Главная дискуссия в правительстве, которая снаружи практически не видна, разворачивается сейчас, как и десять лет назад, вокруг идей человека, внутри властной вертикали имеющего устойчивую репутацию «главного умника Российской Федерации», — главы Сбербанка Германа Грефа. Именно он еще в 2015 году после множества публичных выступлений, которые неизменно вызывали аплодисменты у пользователей соцсетей (хотя кто-то скажет, что эти эскапады скорее выглядели как хорошо отрепетированная истерика на публике), смог заразить правительство тягой к новым управленческим знаниям и технологиям. «Это же очень здорово, мы все снова вместе и мы снова учимся!» — с восторгом говорил в феврале 2016 года крупный федеральный чиновник о проекте семинаров Сбербанка для исполнительной власти на базе Корпоративного университета Сбербанка. Многие выходные крупные правительственные чиновники теперь проводят на учебных занятиях на учебной базе Сбербанка в ближнем Подмосковье.

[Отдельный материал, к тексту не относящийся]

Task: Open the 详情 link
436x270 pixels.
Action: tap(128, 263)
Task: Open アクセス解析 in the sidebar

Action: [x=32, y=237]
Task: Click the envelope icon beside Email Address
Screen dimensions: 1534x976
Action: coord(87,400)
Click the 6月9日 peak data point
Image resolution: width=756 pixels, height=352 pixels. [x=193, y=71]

Одновременно с этим и вместе с отчаяньем, деморализующим правительство, во второй половине 2015 года росло и число консультантов по управлению, вновь призванных в коридоры Белого дома для разработки всяческих программ. Главный ответ на вопрос, который призваны искать (в том числе на деньги Сбербанка) Strategy Partners Group, BCG (Boston Consulting Group), Экспертный совет при правительстве, аналитический центр «Форум» (это детище, патронируемое Александром Волошиным, было почти деморализовано после естественного разрушения проекта международного финансового центра в Москве, но сейчас вновь работает), Аналитический центр при правительстве, набирающий сейчас кадры, — так вот все они, прежде всего, обременены задачей, что же делать с бюрократическим аппаратом, который успешно тормозит все благопожелания Владимира Путина, Дмитрия Медведева, Игоря Шувалова и их коллег. Речь даже не идет о том, чтобы побороть явление, в СССР называвшееся «волокитой», а в РФ именующееся «неисполнением в срок поручений президента и премьера». Скорее, задача, ставящаяся перед консультантами, — придумать схему, в которой поставленные задачи будут решаться, по существу, не годами, а хотя бы месяцами — или вовремя объявляться нерешаемыми.
По заветам Крозье
Один из классиков теории бюрократии, французский ученый Мишель Крозье, в своей знаменитой книге «Бюрократический феномен» описывает, как исполнительная власть загоняет себя в угол. Один из элементов этого крайне прибыльного для бюрократии действа: бесконечное создание параллельных структур, которые призваны решить те проблемы, которые не сумели те, кто сидит в кабинетах напротив, — процесс этот по определению бюджетоемкий и практически бесконечный и, как правило, с заранее известным результатом.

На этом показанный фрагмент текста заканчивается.